Assignment
With pictures left out, only the lines from the one containing "Task: Click the View a short ad label" through the end of the records should be reproduced exactly, please.

[[ Given records, beginning ]]

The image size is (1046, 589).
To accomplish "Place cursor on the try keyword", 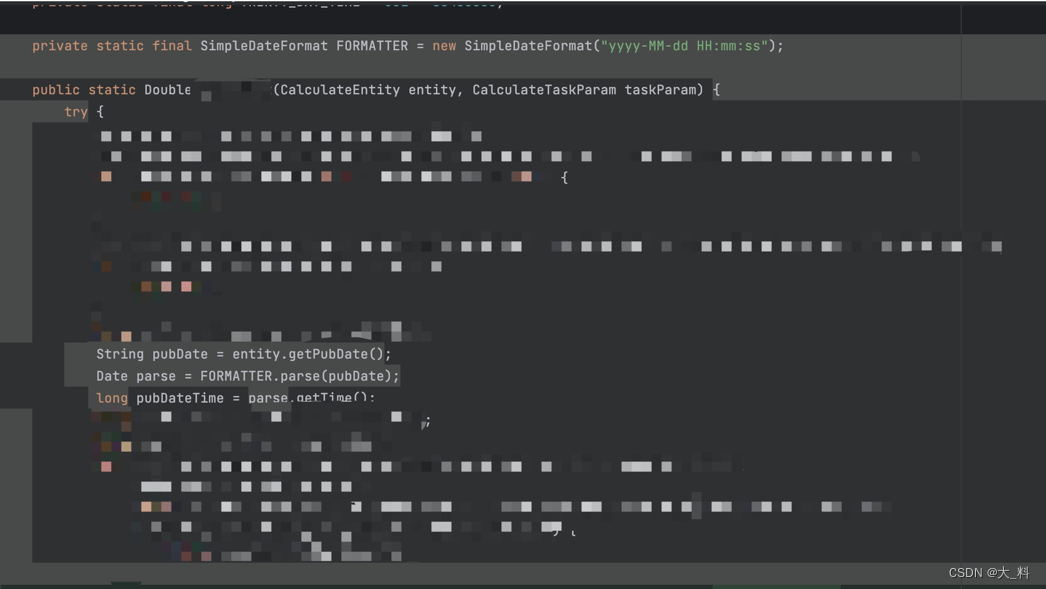I will [76, 111].
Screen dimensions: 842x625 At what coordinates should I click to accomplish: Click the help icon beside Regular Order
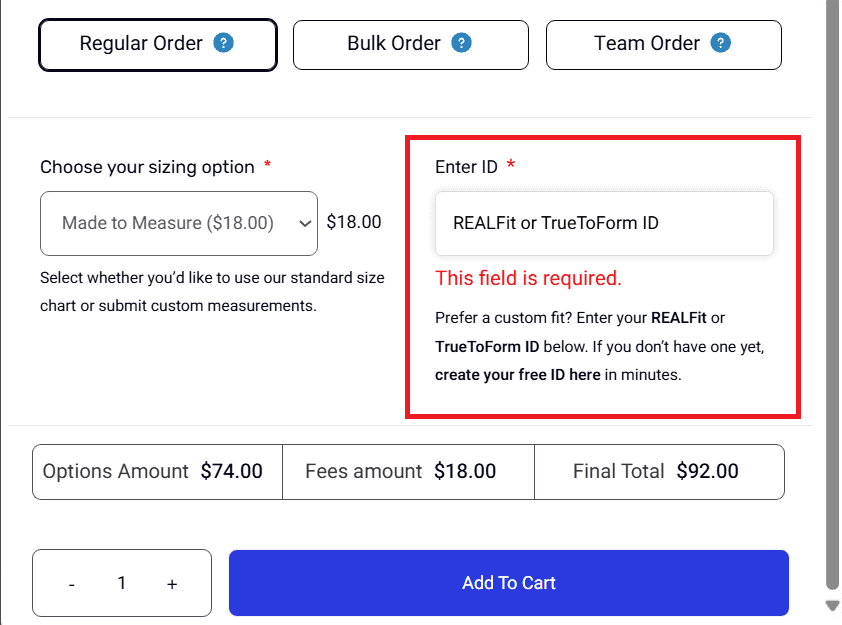pyautogui.click(x=224, y=43)
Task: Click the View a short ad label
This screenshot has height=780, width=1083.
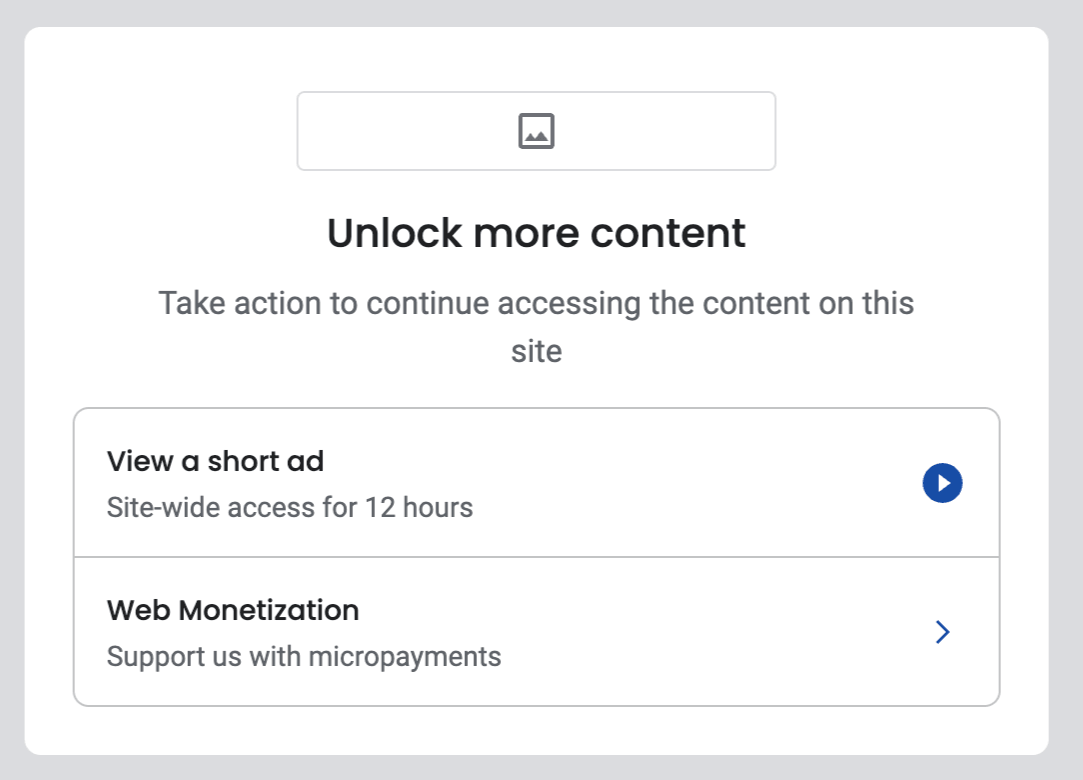Action: point(215,461)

[[ Given records, end ]]

Solution
Task: Click the View a short ad label
This screenshot has height=780, width=1083.
Action: point(215,461)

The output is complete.